Modelling in Aerospace Engineering

(14168)

Study: Bachelor in Aerospace Engineering (251)

Coordinating teacher: GARCIA-VILLALBA NAVARIDAS, MANUEL

Department assigned to the subject: Department of Bioengineering and Aerospace Engineering

Type: Compulsory

ECTS Credits: 6.0 ECTS

Course: 2º

Semester: 2º

Requirements (Subjects that are assumed to be known)

Calculus I and II Linear Algebra Physics I and II Programming Advanced Mathematics

Objectives

Knowledge and understanding of numerical modelling applied to aerospace engineering problems

Skills and learning outcomes

Link to document

Description of contents: programme

1 Introduction to numerical modelling in aerospace engineering (structures, fluid mechanics, flight mechanics, optimization, etc) 2 Non-linear equations 3 Linear systems 4 Interpolation 5 Curve fitting 6 Numerical differentiation 7 Numerical integration 8 Ordinary differential equations 9 Introduction to optimization

Learning activities and methodology

Theory sessions. Problem sessions working individually and in groups. Lab-sessions with mathematical software.

Assessment System

End-of-term exam (60%)
Continuous evaluation (40%)

The continuous evaluation may include lab sessions, group projects, exams in the computer room, etc.

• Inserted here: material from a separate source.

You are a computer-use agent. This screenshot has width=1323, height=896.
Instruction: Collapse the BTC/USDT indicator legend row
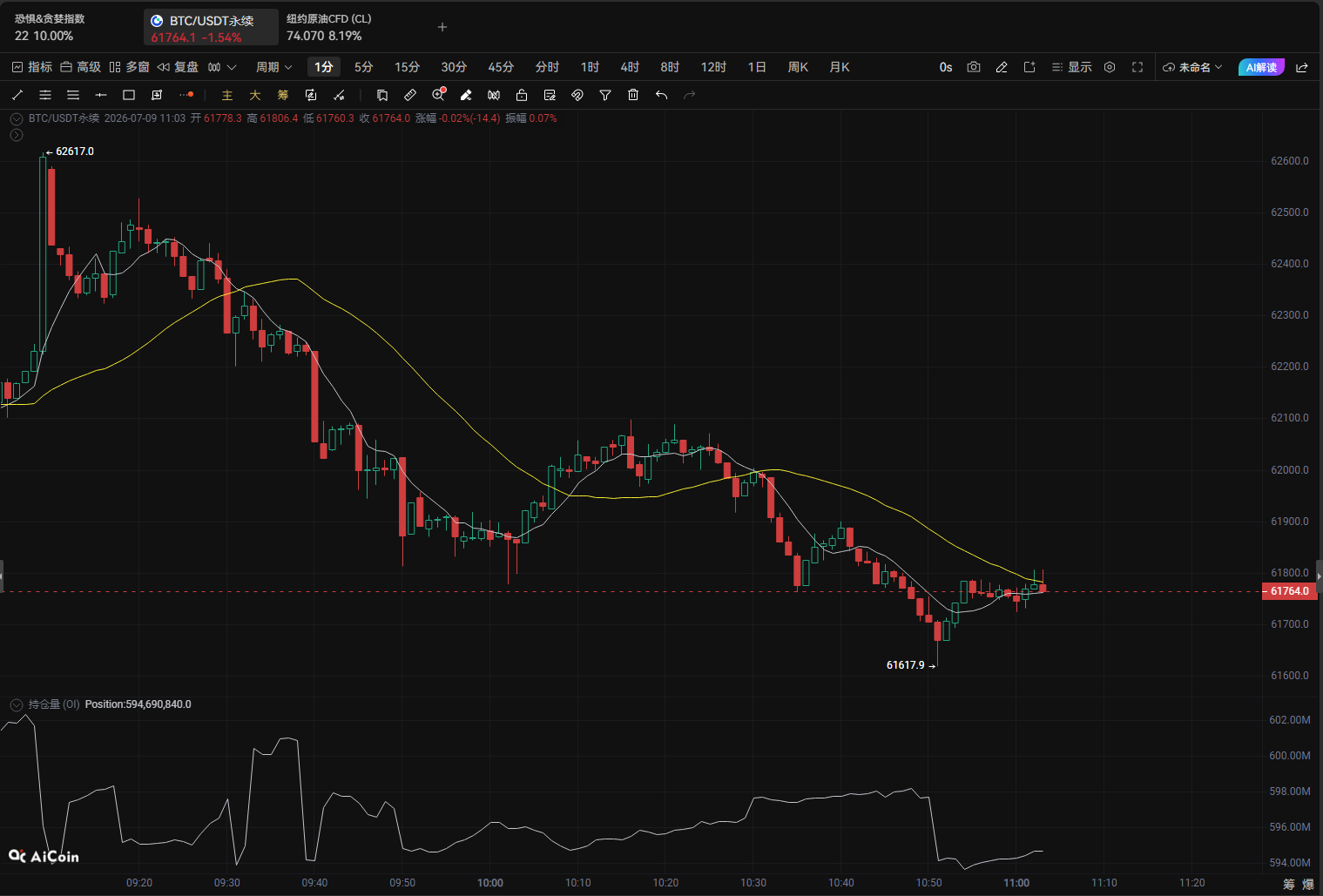[x=17, y=118]
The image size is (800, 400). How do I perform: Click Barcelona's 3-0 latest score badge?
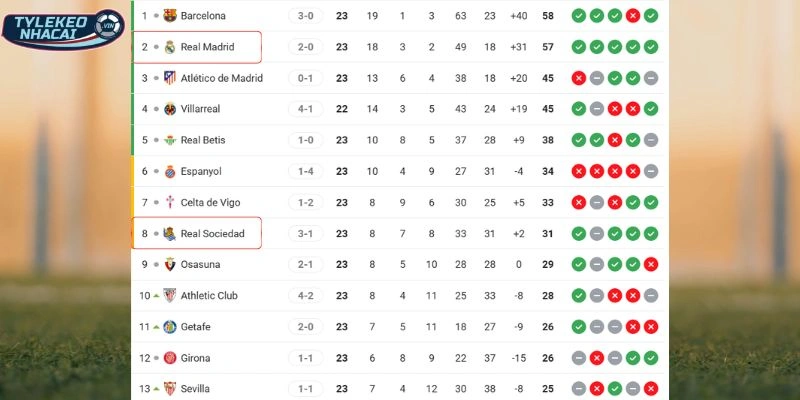(305, 16)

The end-of-term exam may consist of a written part and/or exercises in the computer room.

In order to pass the subject, three requirements need to be met:

1) to have a MINIMUM mark of 4.0/10 in the end-of-term exam;

2) to have a MINIMUM mark of 2.5/10 in each of the parts of the end-of-term exam;

3) to have a MINIMUM overall mark of 5.0/10 (weighing 60% the end-of-term exam mark and 40% the mark of the continuous evaluation).

In the extraordinary call only, it is possible to pass the subject either by meeting the previous three requirements or by meeting the next two requirements:

1) to have a MINIMUM mark of 2.5/10 in each of the parts of the final exam;

2) to have a MINIMUM mark of 5.0/10 in the final exam.

% end-of-term-examination 60
% of continuous assessment (assigments, laboratory, practicals...) 40

Calendar of Continuous assessment

Basic Bibliography

J. H. Mathews, K. D. Fink. Numerical methods using MATLAB. Pearson Prentice Hall. 2004
J. Kiusalaas. Numerical Methods in Engineering with Matlab (3rd edition). Cambridge Univ. Press. 2016
U.M. Ascher, C. Greif. A first course in numerical methods. siam. 2011

Additional Bibliography

J. D. Hoffman. Numerical methods for engineers and scientists. CRC Press. 2001
R. Butt. Numerical Analysis using MATLAB. Jones and Bartlett. 2010

The course syllabus and the academic weekly planning may change due academic events or other reasons.